Yeast strains and growth conditions

Yeast strains used in this study are described in Supplementary Table S6 were generously provided by Jeffrey Brodsky (University of Pittsburgh, USA). All strains were grown at 28 °C (except when specified) on YPD (1% yeast extract, 2% peptone, 2% dextrose) or synthetic complete (SC) media lacking uracil for auxotrophic selection. Transformation of yeast strains was performed using the standard protocol for the lithium acetate/PEG3350 method, except that heat shock was performed at 37 °C. To test the heat sensitivity of the different mutants, overnight SC-URA cultures of single colonies were serially 1:5 diluted (after normalization to 2 OD600 nm), and spotted onto SC-URA plates. Plates were incubated at 28 °C or 34 °C for 48 h. To test for protein expression, 2 OD600nm of cells from the overnight cultures were pelleted, frozen, and processed as described below.

Yeast protein extraction and western blot

Yeast protein extracts were prepared for western blotting as previously described47. Samples resolved by SDS-PAGE were transferred to nitrocellulose membranes and blotted using the following antibodies: monoclonal mouse anti-HA (1:2000 dilution, ThermoFisher, 32–6700) and HRP-conjugated horse anti-mouse IgG (1:2000 dilution, Cell Signaling, 7076S).
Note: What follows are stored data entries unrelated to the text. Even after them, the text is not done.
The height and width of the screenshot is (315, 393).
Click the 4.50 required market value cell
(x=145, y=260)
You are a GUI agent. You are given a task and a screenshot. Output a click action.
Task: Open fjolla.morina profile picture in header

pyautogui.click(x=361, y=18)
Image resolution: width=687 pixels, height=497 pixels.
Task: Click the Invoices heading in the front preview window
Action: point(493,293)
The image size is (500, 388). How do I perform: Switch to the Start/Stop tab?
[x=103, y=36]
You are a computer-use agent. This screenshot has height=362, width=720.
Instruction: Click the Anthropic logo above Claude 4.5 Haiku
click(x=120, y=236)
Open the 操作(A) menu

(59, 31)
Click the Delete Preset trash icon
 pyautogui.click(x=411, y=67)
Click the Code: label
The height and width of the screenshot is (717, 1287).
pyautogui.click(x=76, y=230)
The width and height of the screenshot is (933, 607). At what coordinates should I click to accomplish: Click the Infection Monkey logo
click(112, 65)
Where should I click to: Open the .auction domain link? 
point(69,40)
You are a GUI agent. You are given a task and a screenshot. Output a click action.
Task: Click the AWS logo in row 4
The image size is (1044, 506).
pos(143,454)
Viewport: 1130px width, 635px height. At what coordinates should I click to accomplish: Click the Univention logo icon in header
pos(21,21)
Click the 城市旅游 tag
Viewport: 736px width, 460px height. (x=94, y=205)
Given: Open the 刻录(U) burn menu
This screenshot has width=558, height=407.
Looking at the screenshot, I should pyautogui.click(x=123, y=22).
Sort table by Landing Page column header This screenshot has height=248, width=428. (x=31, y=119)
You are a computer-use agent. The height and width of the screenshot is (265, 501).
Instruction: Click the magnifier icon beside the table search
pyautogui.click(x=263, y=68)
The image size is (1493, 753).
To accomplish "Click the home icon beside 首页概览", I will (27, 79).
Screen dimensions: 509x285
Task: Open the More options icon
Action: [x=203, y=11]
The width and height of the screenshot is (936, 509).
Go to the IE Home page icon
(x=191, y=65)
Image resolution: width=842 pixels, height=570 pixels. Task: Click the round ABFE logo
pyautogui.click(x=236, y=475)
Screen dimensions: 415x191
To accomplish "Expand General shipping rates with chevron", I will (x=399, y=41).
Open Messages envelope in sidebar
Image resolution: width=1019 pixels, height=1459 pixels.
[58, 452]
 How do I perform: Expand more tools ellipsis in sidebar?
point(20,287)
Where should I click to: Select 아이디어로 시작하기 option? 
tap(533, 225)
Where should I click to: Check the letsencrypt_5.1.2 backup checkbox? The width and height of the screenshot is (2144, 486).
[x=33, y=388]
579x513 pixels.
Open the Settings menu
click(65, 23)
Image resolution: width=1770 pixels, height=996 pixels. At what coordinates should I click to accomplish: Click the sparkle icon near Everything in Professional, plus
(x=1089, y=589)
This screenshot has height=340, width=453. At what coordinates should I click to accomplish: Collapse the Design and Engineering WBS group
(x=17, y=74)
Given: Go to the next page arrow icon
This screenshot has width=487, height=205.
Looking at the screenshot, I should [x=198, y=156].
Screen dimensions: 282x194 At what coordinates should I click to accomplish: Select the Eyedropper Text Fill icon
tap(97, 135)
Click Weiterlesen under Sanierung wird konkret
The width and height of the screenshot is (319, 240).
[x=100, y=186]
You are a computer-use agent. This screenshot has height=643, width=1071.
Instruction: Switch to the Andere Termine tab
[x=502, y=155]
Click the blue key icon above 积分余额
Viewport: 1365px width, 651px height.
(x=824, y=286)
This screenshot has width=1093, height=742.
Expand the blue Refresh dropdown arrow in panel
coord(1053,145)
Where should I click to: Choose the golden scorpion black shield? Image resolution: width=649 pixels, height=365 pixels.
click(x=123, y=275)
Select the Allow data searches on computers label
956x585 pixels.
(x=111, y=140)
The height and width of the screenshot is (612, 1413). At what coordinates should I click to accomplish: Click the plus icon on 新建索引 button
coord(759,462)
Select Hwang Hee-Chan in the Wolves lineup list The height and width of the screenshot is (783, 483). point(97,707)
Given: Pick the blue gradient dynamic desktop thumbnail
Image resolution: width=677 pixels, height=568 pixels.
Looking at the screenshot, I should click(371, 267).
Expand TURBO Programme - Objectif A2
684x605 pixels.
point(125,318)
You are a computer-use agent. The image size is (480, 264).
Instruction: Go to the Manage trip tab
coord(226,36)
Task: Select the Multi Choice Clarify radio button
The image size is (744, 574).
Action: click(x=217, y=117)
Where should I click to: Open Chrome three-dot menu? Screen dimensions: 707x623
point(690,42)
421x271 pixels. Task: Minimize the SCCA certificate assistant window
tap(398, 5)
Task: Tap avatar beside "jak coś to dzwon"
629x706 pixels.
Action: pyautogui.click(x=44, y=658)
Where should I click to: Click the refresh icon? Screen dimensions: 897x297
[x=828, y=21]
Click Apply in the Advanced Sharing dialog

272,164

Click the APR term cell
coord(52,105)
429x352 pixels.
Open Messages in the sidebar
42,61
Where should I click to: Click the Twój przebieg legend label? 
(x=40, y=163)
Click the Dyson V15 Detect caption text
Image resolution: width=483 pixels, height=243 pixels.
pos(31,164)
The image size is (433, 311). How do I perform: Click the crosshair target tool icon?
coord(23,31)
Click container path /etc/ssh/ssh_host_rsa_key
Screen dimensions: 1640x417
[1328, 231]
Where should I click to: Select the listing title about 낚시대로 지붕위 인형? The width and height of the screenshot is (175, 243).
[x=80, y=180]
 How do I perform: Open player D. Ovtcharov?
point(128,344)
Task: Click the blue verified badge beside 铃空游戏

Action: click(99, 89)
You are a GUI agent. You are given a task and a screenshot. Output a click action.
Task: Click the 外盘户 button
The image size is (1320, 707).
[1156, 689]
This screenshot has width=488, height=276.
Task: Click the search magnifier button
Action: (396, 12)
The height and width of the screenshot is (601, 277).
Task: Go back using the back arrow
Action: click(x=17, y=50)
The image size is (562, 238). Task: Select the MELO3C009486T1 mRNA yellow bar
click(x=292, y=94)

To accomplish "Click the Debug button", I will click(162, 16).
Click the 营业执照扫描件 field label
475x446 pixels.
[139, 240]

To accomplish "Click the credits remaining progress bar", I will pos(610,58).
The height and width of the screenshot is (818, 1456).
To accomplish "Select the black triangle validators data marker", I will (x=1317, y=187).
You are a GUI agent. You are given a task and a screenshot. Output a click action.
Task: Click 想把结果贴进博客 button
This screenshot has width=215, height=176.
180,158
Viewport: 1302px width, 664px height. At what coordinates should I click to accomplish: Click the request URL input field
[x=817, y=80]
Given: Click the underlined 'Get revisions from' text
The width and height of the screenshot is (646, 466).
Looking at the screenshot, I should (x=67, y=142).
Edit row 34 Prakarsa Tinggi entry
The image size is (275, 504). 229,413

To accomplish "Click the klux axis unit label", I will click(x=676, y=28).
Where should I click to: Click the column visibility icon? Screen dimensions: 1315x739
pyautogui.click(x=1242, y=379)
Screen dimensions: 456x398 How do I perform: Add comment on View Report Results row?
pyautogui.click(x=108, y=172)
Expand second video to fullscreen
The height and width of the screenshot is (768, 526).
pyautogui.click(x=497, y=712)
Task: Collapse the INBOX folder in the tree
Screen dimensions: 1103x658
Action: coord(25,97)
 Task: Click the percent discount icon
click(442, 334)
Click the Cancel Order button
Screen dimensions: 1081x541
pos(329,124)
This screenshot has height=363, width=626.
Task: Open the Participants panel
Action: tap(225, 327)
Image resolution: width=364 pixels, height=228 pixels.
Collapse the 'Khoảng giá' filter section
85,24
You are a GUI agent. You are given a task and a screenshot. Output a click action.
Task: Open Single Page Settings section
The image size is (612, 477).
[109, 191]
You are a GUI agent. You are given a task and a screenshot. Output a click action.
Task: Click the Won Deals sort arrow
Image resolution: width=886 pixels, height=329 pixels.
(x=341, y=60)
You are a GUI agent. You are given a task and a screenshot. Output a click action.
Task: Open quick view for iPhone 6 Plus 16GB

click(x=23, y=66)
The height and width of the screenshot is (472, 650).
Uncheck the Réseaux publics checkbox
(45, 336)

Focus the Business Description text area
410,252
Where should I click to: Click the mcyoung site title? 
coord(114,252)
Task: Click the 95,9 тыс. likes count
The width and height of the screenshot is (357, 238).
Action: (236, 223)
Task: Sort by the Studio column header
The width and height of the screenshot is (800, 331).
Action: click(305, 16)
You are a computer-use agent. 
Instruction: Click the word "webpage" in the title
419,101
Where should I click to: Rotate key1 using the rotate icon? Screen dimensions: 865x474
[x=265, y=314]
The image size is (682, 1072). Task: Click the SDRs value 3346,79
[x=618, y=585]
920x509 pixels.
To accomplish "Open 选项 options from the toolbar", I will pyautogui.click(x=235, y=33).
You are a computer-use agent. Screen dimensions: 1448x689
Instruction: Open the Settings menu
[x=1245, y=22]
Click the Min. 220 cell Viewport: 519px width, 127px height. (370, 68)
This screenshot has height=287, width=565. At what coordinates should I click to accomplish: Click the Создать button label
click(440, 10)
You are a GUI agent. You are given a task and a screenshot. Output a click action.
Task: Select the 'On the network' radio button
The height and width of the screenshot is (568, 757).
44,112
Western blots were developed with Supersignal West Pico Chemiluminescent Substrate (Pierce). To monitor the acquisition of N-linked glycosylation, whole cell protein extracts were digested with 1 U of Endoglycosidase H (New England Biolabs) overnight at 37 °C. Samples were resolved by SDS-PAGE and used for western blotting, as described above.